→ **Assignment**
Would you copy only the lines below, beginning with the one that contains "Click the fullscreen" and running through the last entry line?

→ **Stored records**
··········

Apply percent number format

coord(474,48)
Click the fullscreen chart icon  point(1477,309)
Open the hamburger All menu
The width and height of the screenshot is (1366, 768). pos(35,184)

··········

→ **Answer section**
Click the fullscreen chart icon  point(1477,309)
Open the hamburger All menu
The width and height of the screenshot is (1366, 768). pos(35,184)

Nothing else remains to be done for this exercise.